Juanma

Personal information
- Full name: Juan Manuel Espinosa Valenzuela
- Date of birth: 8 August 1984 (age 42)
- Place of birth: Jaén, Spain
- Height: 1.71 m (5 ft 7 in)
- Position: Midfielder

Team information
- Current team: Atlético Mancha Real

Youth career
- Jaén

Senior career*
- Years: Team / Apps / (Gls)
- 2003–2004: Martos
- 2004–2005: Úbeda
- 2005–2006: Alcalá / 34 / (1)
- 2006–2007: Poli Ejido B / 28 / (1)
- 2007: Ontinyent / 7 / (0)
- 2008: Burgos / 8 / (0)
- 2008–2009: Móstoles / 34 / (4)
- 2009–2011: Mancha Real / 66 / (2)
- 2011–2014: Real Jaén / 117 / (3)
- 2014–2015: Cádiz / 38 / (0)
- 2015–2017: Hércules / 69 / (5)
- 2017–2018: Melilla / 36 / (3)
- 2018–2020: Real Jaén / 68 / (4)
- 2021–: Atlético Mancha Real / 114 / (5)
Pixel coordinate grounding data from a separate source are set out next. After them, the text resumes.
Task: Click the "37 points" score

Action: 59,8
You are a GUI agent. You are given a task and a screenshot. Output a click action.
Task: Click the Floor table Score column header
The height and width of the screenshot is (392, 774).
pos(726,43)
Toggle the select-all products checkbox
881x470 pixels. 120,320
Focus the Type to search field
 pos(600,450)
= Juanma (footballer, born 1984) =

Spanish footballer

Juan Manuel Espinosa Valenzuela (born 8 August 1984), known as Juanma, is a Spanish footballer who plays for Atlético Mancha Real as a central midfielder.

==Club career==
Born in Jaén, Andalusia, Juanma made his senior debut with Martos CD. He first arrived in Segunda División B in the 2005–06 season, starting often and being relegated with RSD Alcalá.
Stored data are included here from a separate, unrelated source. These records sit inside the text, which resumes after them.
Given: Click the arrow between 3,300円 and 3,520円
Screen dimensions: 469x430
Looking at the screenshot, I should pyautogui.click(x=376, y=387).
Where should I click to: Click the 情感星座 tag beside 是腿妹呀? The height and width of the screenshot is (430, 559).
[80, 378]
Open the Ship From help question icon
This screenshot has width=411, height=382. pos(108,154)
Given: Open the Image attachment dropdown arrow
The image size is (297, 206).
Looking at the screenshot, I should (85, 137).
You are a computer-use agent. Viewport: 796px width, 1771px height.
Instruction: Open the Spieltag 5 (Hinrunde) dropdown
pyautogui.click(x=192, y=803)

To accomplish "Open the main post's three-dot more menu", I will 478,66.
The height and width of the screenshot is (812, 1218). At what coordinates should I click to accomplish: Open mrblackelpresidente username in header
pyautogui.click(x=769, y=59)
In the following years, Juanma alternated between the third level and Tercera División, representing Polideportivo Ejido B, Ontinyent CF, Burgos CF, CD Móstoles and Atlético Mancha Real. On 8 July 2011 he signed with Real Jaén, achieving promotion to division two at the end of the 2012–13 campaign and contributing with 36 appearances to the feat.

On 18 August 2013, at already 29, Juanma played his first game as a professional, starting in a 1–2 home loss against SD Eibar. He scored his first and only goal in the second tier on 15 December, helping the hosts defeat RCD Mallorca 2–1.